With prices ranging between 600 and 800 Euro per kilo, hemp is rapidly gaining ground in the Spanish province of Almeria. The acreage has increased tenfold in the past year to a total of 100 hectares, according to data from the Andalusian Council of Agriculture, Fisheries and Rural Development. Growers are turning to this new crop because of the growing demand from a very lucrative market that is constantly expanding. There are numerous industrial uses for hemp, but most of all, there is a boom in products derived from cannabidiol (CBD), a non-psychoactive component popular today for its therapeutic properties, and which is in a legal limbo in Spain.
The difference between industrial hemp cultivation and marijuana cultivation lies in the content of tetrahydrocannabinol (THC), the substance that generates psychotropic effects and which must be below 0.2% to be legal. Under criminal law, the cultivation of hemp is no different from that of peppers or tomatoes, which creates confusion from a legal standpoint, as the transformation or extraction of cannabidiol is not allowed without the permission of the Spanish Agency for Medicines and Health Products.

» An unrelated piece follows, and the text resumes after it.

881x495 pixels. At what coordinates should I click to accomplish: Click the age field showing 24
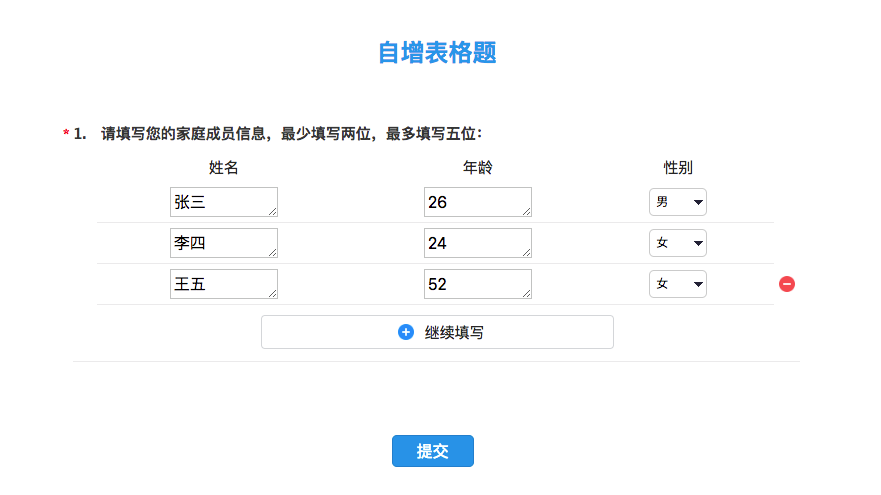[478, 243]
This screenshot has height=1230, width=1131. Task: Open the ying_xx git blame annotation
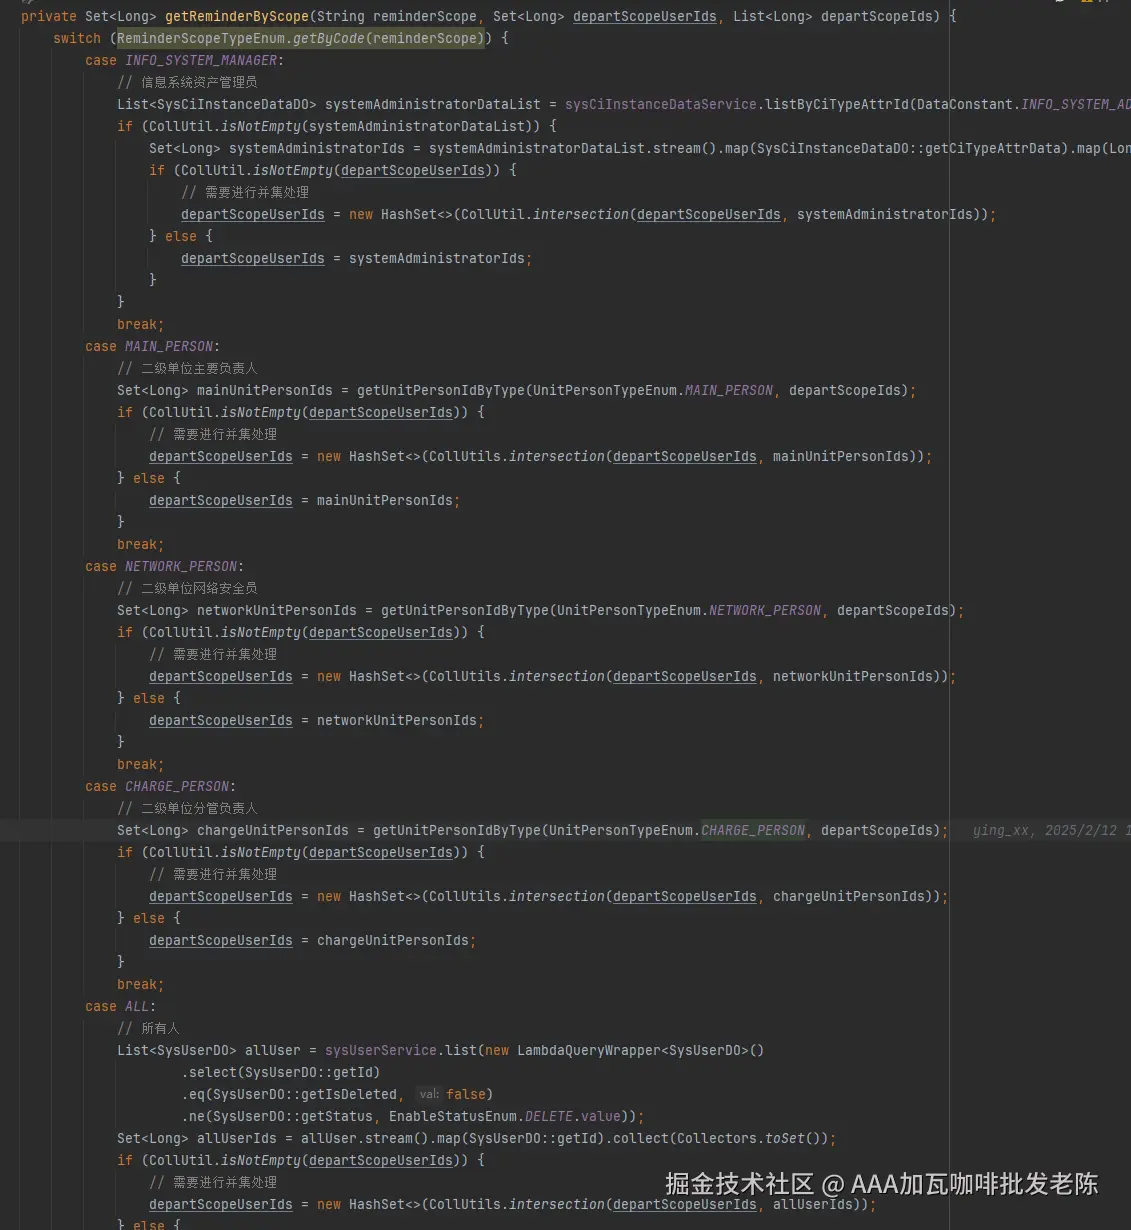tap(1045, 830)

Almeria has the ideal climate for the cultivation of hemp, as it is a crop that is not demanding in terms of soil, but in terms of light. Water consumption is minimal and hardly any fertilizers or manual labor are required. The seeds must be certified by the European Union.
Sergio López, lieutenant of Seprona, a nature conservation police force, says that cultivation in Almeria takes place through agreements with companies inside and outside Spain, which supply the seeds and get a cut of the profits. These trading companies send the biomass to countries such as Germany and the Netherlands, where there are different regulations regarding cannabidiol.
But not everything is rosy for the growers of this profitable crop. The dark side are the thefts. Growers therefore have to hire guards and set up video surveillance systems, and some even spend the night in the greenhouses, now that the harvest is underway. "When the price skyrockets, there are more thefts. That is also the case with tomatoes and watermelons," said José María Zalvide, head of the Almeria Judicial Police.
So far, the police have only needed to turn up twice to deal with such thefts, but in mid-September action was required in a violent robbery that got a person killed in the La Cañada neighborhood of Almeria.